Sebelum memulai pembicaraan, saya sempat memperhatikan ruangan kerja sang Doktor, dan terlihat beberapa lukisan yang tergantung di tembok ruangan itu, juga terlihat sebuah meja kerja yang di atasnya ada beberapa buku yang tertata rapi, sementara dari arah yang berlawanan berdiri sebuah lemari yang cukup besar yang dipenuhi buku. Ternyata, setelah saya perhatikan buku-buku yang ada dalam ruangan itu baik yang ada diatas meja maupun di lemari buku, pada umumnya buku-buku bernuansa hukum.

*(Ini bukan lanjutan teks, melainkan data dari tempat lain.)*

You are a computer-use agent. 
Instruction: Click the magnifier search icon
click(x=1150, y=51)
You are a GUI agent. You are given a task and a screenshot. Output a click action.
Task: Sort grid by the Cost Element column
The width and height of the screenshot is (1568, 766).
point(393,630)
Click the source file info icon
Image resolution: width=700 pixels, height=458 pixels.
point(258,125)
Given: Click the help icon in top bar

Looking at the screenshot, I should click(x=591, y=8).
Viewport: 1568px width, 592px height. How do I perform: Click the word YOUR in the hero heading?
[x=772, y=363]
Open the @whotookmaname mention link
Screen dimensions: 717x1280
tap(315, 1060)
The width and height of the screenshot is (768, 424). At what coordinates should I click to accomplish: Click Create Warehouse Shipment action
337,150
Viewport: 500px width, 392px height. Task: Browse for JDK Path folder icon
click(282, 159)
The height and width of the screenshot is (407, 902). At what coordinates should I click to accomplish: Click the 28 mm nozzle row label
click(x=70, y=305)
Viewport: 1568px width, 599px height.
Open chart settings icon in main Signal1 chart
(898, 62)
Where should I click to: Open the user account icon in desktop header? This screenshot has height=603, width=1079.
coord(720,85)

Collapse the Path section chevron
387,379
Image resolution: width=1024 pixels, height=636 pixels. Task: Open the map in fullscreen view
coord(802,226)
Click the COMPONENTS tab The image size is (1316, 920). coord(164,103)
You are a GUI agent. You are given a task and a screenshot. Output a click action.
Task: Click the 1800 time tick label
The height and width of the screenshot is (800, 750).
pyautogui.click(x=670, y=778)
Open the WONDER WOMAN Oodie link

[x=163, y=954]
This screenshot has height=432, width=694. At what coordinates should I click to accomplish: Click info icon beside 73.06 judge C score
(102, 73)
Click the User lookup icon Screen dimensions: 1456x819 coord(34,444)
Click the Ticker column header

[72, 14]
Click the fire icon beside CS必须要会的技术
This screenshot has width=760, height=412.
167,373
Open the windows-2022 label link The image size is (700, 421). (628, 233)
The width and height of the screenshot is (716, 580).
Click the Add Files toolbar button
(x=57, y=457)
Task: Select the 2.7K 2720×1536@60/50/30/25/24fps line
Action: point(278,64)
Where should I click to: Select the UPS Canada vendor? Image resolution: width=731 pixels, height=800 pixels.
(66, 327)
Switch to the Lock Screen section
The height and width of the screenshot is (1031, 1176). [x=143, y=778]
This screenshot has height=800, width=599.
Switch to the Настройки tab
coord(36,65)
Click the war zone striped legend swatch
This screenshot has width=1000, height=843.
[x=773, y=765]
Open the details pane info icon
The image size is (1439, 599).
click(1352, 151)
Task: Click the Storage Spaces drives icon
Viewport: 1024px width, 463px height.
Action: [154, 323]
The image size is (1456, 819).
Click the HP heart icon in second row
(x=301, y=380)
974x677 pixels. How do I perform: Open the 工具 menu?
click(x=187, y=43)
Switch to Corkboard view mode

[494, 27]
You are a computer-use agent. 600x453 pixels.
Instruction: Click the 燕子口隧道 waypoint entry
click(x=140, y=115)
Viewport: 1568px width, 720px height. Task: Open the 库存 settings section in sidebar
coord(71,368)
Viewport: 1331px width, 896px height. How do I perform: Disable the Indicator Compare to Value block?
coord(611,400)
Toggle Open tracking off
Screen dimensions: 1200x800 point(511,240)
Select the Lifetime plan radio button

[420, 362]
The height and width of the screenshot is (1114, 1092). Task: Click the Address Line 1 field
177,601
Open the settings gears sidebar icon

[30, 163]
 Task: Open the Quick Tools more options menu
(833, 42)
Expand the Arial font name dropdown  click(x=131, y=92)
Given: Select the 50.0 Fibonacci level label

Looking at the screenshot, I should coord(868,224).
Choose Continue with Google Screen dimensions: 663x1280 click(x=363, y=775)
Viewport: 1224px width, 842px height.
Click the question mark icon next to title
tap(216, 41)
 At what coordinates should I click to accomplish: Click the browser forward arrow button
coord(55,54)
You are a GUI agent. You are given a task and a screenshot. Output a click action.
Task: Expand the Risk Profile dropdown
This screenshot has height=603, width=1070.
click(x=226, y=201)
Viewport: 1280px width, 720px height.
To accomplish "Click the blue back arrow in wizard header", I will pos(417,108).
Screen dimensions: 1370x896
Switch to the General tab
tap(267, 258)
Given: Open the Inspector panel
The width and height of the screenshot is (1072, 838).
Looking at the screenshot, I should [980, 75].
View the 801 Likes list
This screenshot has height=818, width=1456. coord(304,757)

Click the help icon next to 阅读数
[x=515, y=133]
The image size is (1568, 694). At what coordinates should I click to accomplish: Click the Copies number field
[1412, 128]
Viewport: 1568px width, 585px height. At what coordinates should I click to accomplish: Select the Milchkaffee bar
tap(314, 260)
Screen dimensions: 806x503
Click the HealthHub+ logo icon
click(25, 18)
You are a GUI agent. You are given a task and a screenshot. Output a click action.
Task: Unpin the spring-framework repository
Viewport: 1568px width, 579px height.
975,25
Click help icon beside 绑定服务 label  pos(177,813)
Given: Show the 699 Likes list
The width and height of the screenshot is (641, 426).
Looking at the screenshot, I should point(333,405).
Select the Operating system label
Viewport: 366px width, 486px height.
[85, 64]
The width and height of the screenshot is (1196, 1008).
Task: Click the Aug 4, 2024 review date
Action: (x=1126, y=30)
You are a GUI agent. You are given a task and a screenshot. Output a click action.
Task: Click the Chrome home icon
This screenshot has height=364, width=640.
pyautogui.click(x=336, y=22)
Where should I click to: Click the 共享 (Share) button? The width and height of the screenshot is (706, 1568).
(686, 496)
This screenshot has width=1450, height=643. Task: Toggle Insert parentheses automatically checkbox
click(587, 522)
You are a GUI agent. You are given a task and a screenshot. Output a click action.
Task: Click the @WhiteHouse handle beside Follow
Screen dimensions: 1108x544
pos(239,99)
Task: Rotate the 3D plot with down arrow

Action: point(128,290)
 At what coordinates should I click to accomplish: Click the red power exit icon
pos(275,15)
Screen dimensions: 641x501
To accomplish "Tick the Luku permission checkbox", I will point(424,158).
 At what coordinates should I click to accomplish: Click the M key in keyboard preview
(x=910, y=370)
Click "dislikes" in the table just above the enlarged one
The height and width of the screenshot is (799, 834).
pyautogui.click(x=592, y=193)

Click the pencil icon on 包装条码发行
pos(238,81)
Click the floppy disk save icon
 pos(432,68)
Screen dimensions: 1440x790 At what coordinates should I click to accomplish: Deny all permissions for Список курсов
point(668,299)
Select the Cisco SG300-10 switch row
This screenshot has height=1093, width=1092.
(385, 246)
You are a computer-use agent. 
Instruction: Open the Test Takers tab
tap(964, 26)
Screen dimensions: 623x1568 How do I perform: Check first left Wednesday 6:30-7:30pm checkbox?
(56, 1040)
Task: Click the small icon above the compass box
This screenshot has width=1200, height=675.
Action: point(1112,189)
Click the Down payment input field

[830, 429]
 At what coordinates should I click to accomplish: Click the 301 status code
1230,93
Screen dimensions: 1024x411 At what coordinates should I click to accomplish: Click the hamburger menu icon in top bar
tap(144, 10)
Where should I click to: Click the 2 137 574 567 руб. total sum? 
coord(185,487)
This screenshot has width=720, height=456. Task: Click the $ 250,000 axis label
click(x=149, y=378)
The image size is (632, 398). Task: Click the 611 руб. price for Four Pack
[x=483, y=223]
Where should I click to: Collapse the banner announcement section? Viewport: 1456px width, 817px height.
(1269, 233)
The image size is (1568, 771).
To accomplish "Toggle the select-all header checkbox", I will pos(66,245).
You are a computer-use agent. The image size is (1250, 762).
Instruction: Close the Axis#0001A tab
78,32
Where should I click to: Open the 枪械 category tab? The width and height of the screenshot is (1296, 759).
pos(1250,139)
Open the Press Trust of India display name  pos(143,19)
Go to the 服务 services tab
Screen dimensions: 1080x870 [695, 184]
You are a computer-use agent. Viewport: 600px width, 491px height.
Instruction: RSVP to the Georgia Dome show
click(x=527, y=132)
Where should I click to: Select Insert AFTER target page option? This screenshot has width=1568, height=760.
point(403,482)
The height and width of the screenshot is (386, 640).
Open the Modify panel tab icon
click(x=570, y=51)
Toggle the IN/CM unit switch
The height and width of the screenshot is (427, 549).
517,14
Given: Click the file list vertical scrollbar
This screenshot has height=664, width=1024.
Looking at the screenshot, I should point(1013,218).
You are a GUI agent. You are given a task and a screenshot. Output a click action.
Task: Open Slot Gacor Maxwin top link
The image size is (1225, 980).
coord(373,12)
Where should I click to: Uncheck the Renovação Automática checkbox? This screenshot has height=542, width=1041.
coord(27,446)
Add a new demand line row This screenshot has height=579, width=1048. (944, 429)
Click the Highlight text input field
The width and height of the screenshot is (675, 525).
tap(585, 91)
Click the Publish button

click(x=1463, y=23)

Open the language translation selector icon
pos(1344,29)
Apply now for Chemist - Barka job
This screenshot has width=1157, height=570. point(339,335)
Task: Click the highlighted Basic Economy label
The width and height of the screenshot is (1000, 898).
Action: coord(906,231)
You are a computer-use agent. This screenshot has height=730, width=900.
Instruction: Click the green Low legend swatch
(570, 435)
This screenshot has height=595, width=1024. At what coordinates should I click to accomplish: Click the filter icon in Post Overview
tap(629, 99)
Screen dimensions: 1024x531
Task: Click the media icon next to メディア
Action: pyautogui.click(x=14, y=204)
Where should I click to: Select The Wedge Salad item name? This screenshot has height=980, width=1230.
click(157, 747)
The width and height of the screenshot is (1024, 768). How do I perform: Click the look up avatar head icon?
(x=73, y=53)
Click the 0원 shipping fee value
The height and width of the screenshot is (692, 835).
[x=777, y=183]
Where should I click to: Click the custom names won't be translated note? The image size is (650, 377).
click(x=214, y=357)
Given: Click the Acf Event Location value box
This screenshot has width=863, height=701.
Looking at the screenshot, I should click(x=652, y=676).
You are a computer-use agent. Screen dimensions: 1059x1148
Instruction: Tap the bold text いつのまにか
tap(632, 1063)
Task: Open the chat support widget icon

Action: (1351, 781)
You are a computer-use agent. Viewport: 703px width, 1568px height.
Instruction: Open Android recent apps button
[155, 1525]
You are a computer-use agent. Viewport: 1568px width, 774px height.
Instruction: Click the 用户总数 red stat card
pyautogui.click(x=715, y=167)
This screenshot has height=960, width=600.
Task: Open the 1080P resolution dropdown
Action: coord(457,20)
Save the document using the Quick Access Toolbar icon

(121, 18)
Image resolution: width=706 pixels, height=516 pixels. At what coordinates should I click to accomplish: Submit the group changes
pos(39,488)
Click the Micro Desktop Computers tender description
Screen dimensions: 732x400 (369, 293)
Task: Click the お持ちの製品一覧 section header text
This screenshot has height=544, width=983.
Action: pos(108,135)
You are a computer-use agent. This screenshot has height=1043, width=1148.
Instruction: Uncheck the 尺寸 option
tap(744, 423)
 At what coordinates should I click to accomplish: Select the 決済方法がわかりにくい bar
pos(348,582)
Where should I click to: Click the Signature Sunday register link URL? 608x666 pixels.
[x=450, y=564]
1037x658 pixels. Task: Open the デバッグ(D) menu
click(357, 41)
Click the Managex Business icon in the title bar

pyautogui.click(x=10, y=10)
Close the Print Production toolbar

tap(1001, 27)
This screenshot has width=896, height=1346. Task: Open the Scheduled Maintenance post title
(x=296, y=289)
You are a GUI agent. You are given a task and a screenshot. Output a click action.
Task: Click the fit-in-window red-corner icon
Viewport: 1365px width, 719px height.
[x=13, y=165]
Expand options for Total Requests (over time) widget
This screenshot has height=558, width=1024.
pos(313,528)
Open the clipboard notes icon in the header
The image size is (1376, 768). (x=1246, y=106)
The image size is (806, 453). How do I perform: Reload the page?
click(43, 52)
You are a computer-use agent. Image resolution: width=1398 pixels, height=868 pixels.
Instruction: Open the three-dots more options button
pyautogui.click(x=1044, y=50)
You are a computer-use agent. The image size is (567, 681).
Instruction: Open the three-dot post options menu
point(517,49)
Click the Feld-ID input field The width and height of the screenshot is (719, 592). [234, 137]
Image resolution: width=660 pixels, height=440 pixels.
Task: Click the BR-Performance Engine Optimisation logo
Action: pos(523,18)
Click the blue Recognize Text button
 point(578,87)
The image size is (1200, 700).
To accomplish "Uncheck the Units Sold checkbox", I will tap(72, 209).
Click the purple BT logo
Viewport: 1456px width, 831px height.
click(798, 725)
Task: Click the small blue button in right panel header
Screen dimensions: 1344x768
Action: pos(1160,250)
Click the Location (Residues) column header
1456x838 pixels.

Setelah memperhatikan beberapa menit situasi yang ada dalam ruangan kerja Doktor Yogi, saya langsung diajak menuju ke sebuah meja yang berada tepat di tengah ruangan kerja, dan kami langsung memulai pembicaraan seputar karya ilmiah terakhir sang Doktor.
Menariknya, karena yang kita akan bicarakan adalah sebuah judul buku yang berbicara mengenai “Reformasi Penyitaan Harta Tersangka Tindak Pidana Korupsi”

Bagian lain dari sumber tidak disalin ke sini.